提取文本
到这里还没说到怎样创建socket服务端的,回到mian(),funcs = rilInit(&s_rilEnv, argc, rilArgv);
初始化了libreference-ril,RIL_register(funcs);注册了厂商须实现的相关接口,创建socket服务端的,
并监听客户端连接,一旦连接,则开始等待读取客户端发过来的请求。
hardware/ril/libril/ril.cpp
- extern "C" void
- RIL_register (const RIL_RadioFunctions *callbacks) {
-
- ... ...
-
- s_fdListen = android_get_control_socket(SOCKET_NAME_RIL); /* 创建socket服务端,用于与RILJ通信 */
- if (s_fdListen < 0) {
- RLOGE("Failed to get socket '" SOCKET_NAME_RIL "'");
- exit(-1);
- }
- ret = listen(s_fdListen, 4); /* 监听RILJ */
-
- if (ret < 0) {
- RLOGE("Failed to listen on control socket '%d': %s",
- s_fdListen, strerror(errno));
- exit(-1);
- }
- /* note: non-persistent so we can accept only one connection at a time */
- ril_event_set (&s_listen_event, s_fdListen, false, /* 设置一个监听事件s_listen_event,一旦与RILJ建立连 */
- listenCallback, NULL); /* 则进入listenCallback,等待读取RILJ发送数据 */
- rilEventAddWakeup (&s_listen_event); /* 添加s_listen_event到watch_table, 唤醒select */
-
- ... ...
- }
-
- static void listenCallback (int fd, short flags, void *param) {
- ... ...
-
- s_fdCommand = accept(s_fdListen, (sockaddr *) &peeraddr, &socklen); /* 接受RILJ客户端的连接 */
- ... ...
-
- err = getsockopt(s_fdCommand, SOL_SOCKET, SO_PEERCRED, &creds, &szCreds);
-
- ret = fcntl(s_fdCommand, F_SETFL, O_NONBLOCK); /* 非阻塞方式读写socket */
-
- if (ret < 0) {
- RLOGE ("Error setting O_NONBLOCK errno:%d", errno);
- }
- RLOGI("libril: new connection");
- p_rs = record_stream_new(s_fdCommand, MAX_COMMAND_BYTES); /* 创建一个stream用于缓存读socket的数据 */
- ril_event_set (&s_commands_event, s_fdCommand, 1, /* 设置s_commands_event,processCommandsCallback循环读取socket的数据 */
- processCommandsCallback, p_rs);
- rilEventAddWakeup (&s_commands_event); /* 添加s_commands_event事件,唤醒select */
- onNewCommandConnect(); /* 通知RILJ已建立连接 */
- }
- static void processCommandsCallback(int fd, short flags, void *param) {
-
- ... ...

问题描述
在这段关于RIL socket服务端的摘录中,listenCallback里调用record_stream_new创建的stream起什么作用? 此后的材料与上文摘录相互独立。

提供信息
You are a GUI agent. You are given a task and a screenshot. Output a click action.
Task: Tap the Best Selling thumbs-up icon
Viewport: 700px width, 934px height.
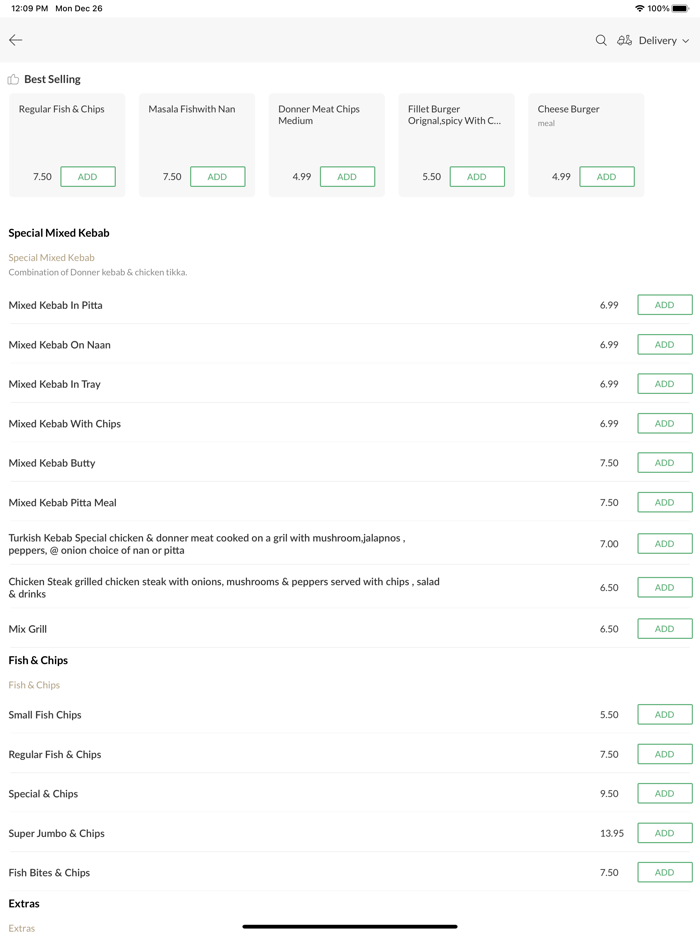click(x=13, y=79)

问题解答
用于缓存读取socket的数据。